» Task brief: Leave the pictures out and print every record below exactly as it stands.

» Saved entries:
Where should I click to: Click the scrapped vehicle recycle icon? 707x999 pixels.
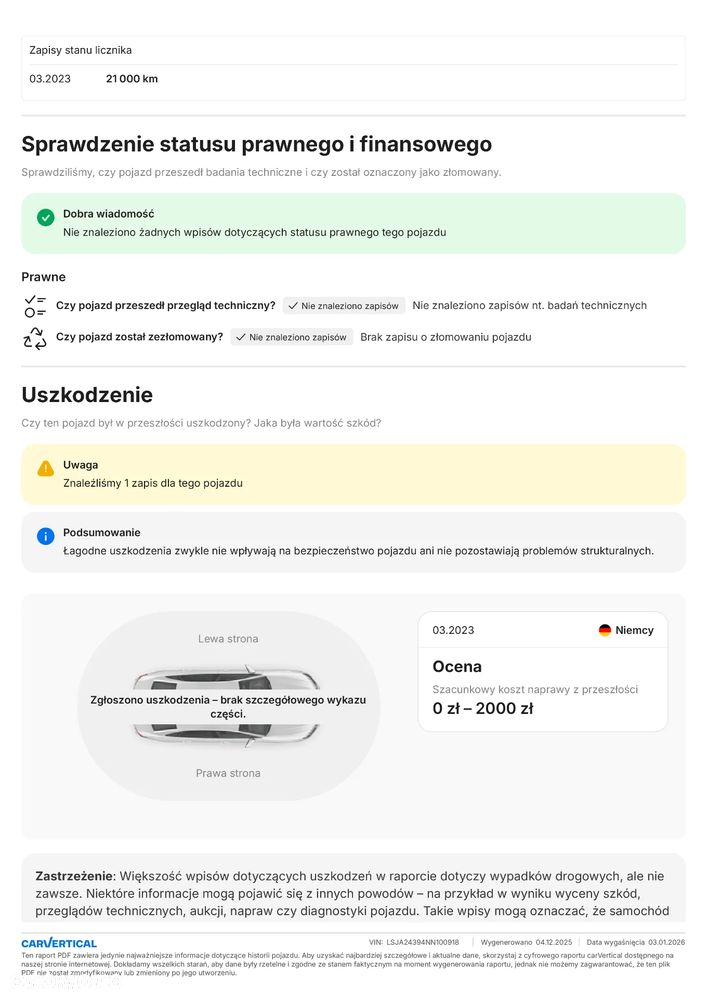point(34,338)
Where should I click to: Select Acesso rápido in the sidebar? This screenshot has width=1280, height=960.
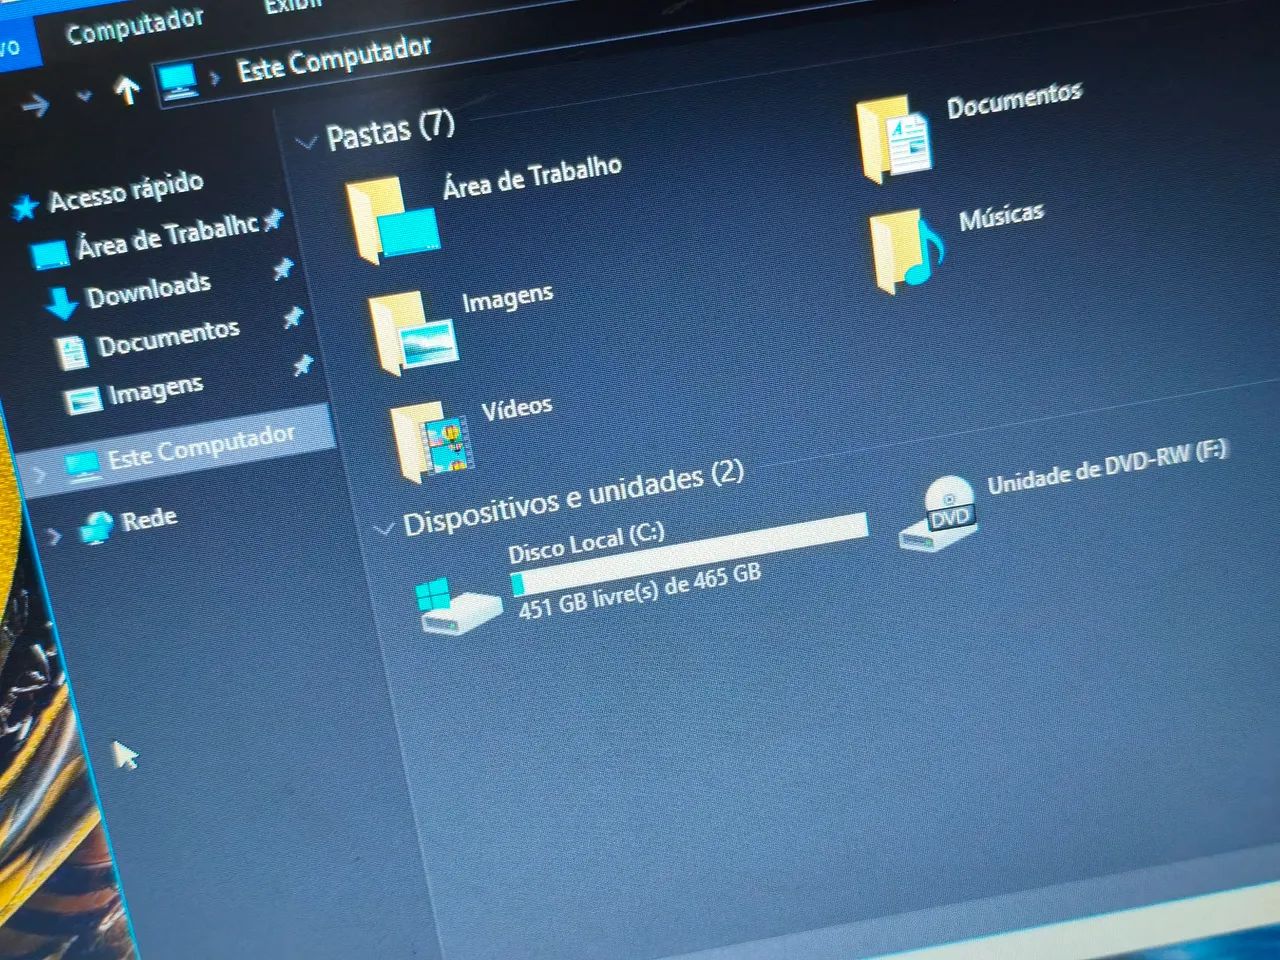[126, 192]
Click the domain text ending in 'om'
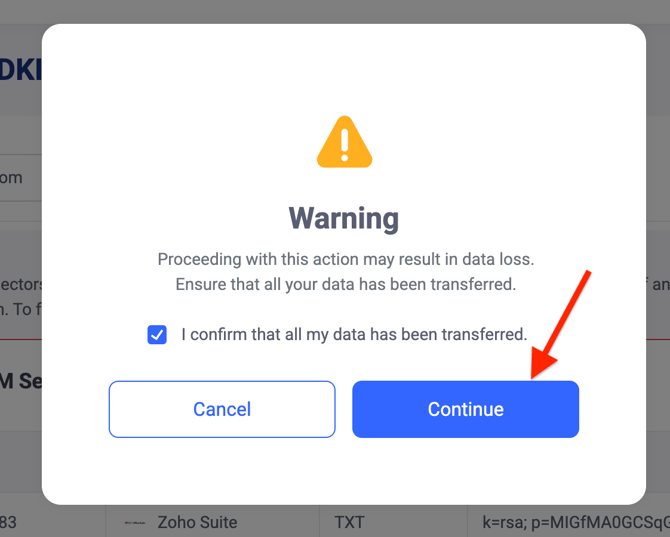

» Result of this task:
Where should I click to: Click the scrapped vehicle recycle icon? 707x999 pixels.
point(34,338)
Where should I click to: Select Acesso rápido in the sidebar? This screenshot has width=1280, height=960.
[126, 192]
Click the domain text ending in 'om'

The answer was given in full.